### WHAT YOU SHOULD DO
Reproduce the entries shown below only from the line with "Reborn as a" down to the line with "Privacy Policy (172, 2445)", keeping both end lines and copying each one exactly.

### RECORDS SUPPLIED
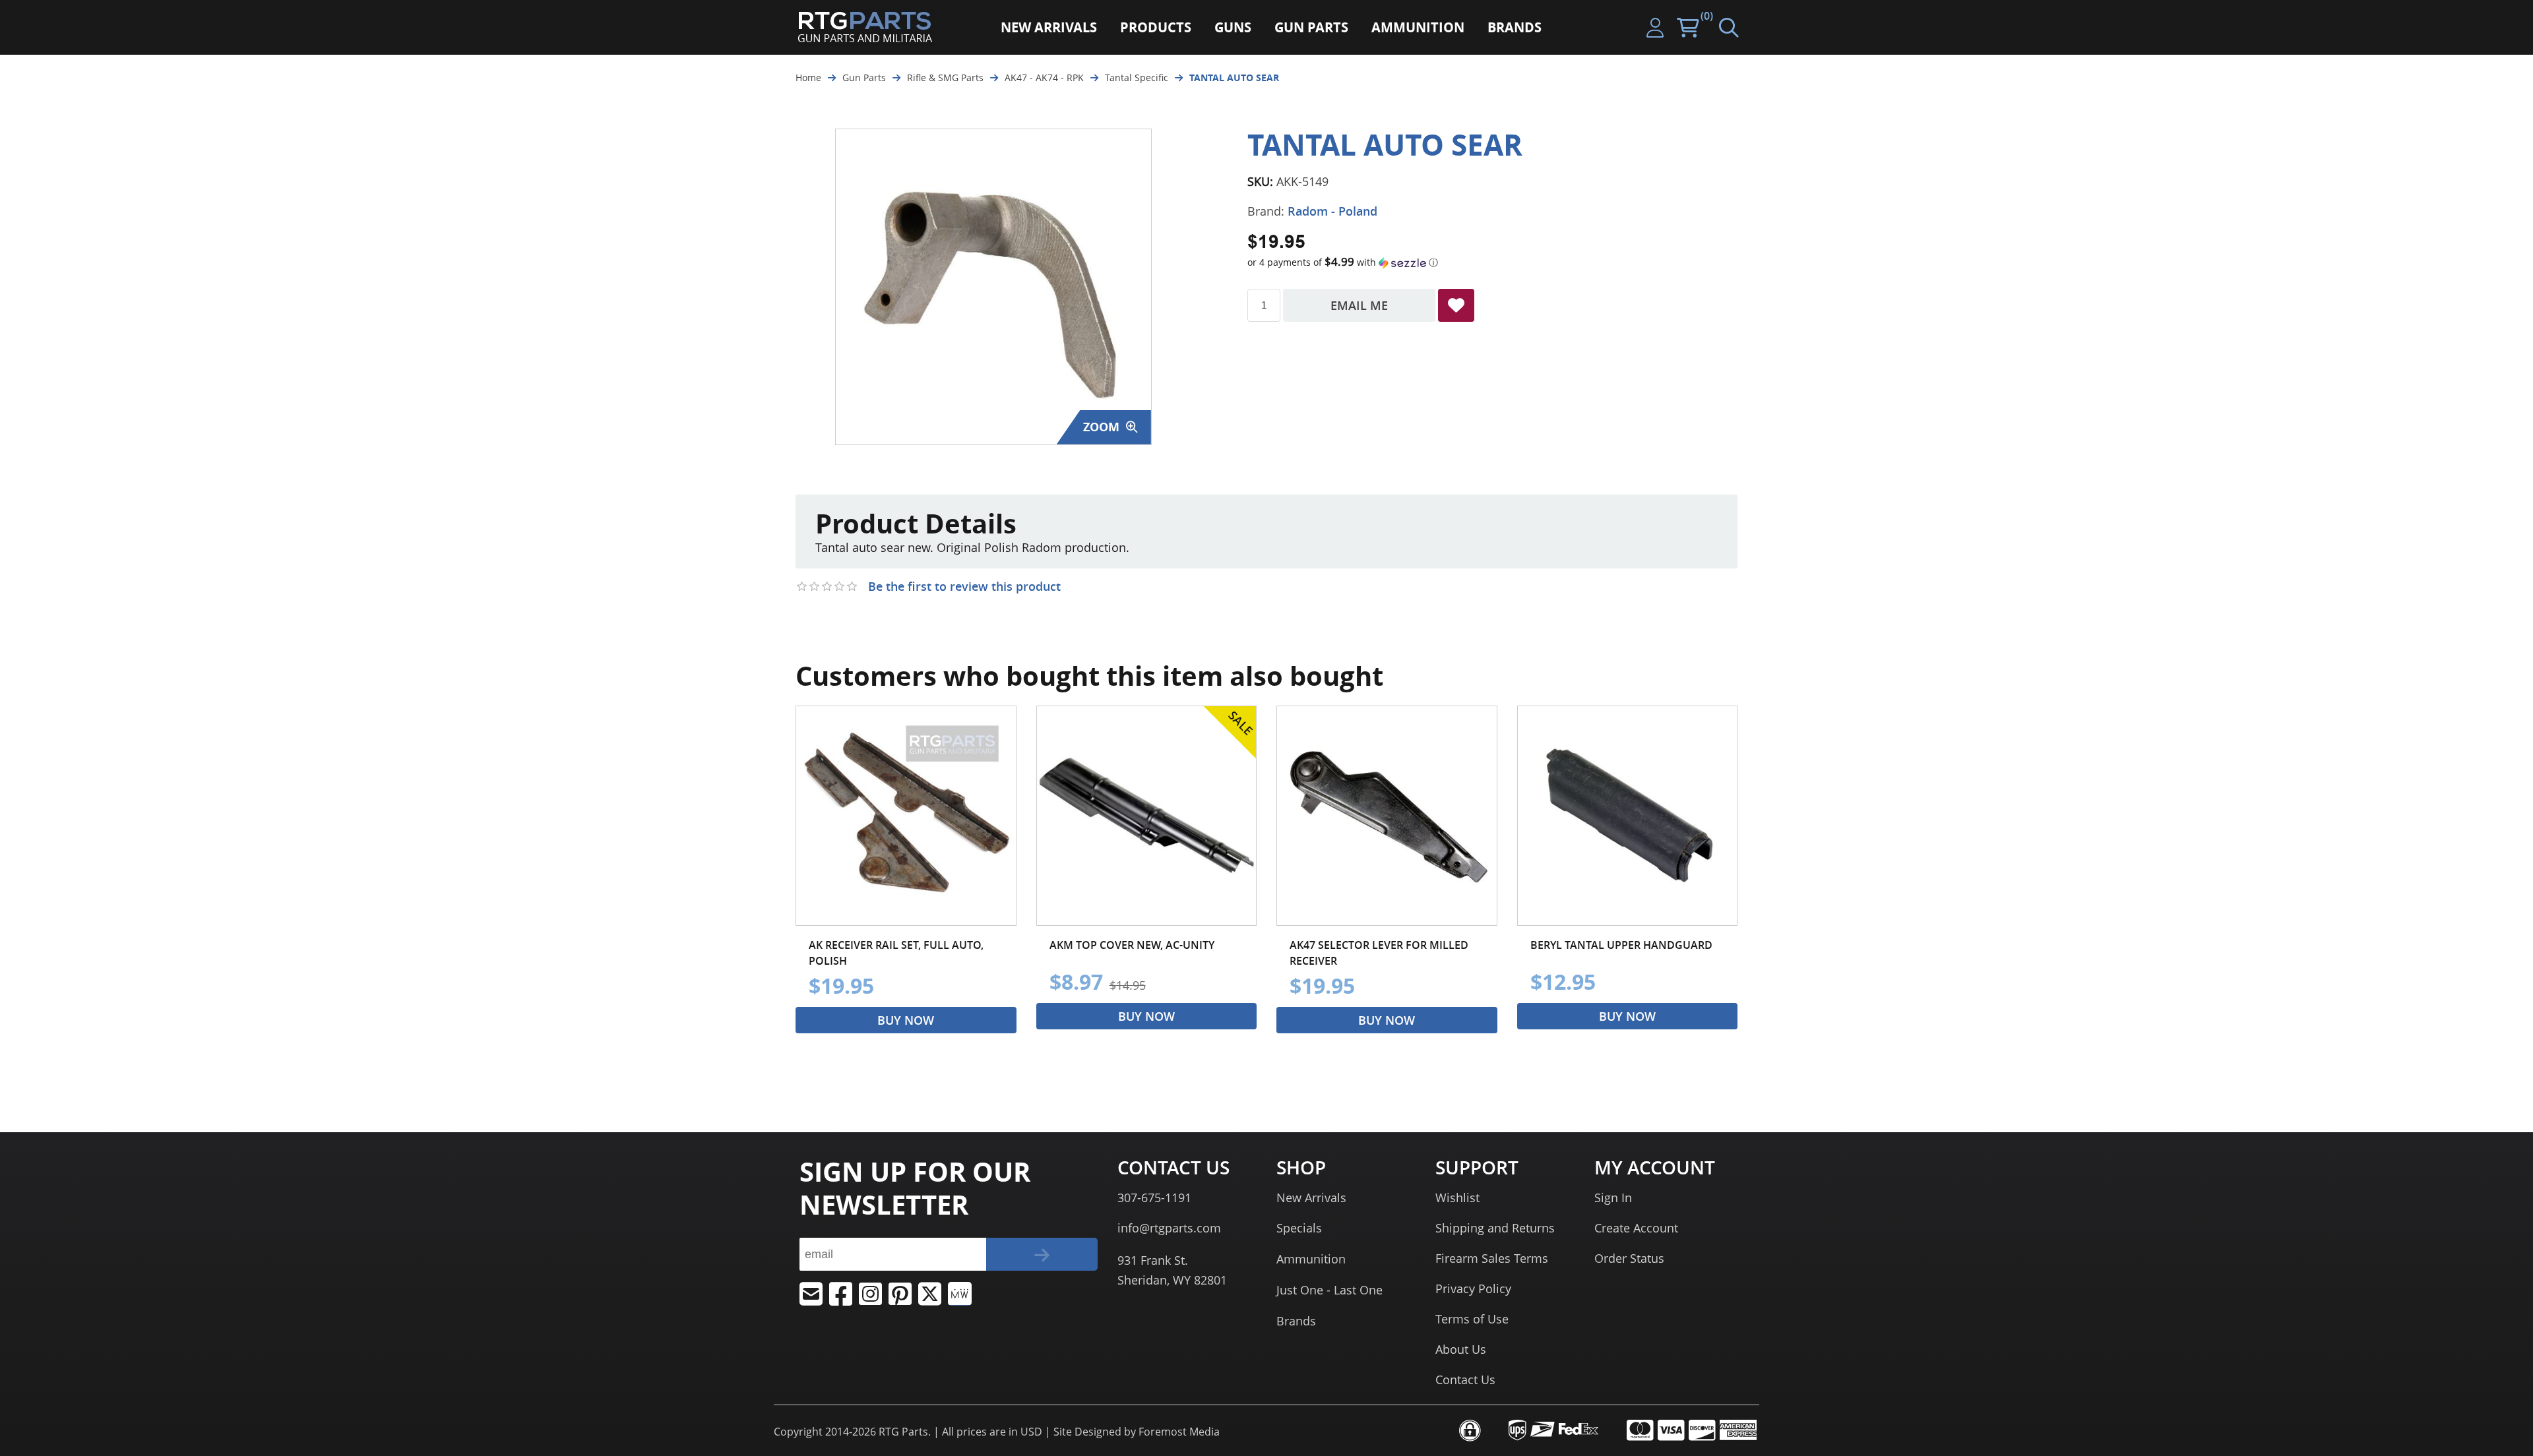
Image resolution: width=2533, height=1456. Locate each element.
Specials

--

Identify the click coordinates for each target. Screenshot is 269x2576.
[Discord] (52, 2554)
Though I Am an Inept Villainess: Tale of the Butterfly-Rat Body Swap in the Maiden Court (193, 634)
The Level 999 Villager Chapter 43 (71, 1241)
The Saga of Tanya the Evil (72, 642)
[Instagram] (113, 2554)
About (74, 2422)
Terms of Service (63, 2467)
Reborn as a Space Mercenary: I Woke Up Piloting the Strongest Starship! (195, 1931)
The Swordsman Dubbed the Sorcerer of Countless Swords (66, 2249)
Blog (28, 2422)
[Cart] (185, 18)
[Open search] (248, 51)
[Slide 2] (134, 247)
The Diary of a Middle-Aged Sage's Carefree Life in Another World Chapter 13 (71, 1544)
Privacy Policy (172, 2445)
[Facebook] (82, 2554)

### RESPONSE TO THE EXERCISE
Reborn as a Space Mercenary: I Woke Up Piloting the Strongest Starship! (195, 1931)
The Swordsman Dubbed the Sorcerer of Countless Swords (66, 2249)
Blog (28, 2422)
[Cart] (185, 18)
[Open search] (248, 51)
[Slide 2] (134, 247)
The Diary of a Middle-Aged Sage's Carefree Life in Another World Chapter 13 (71, 1544)
Privacy Policy (172, 2445)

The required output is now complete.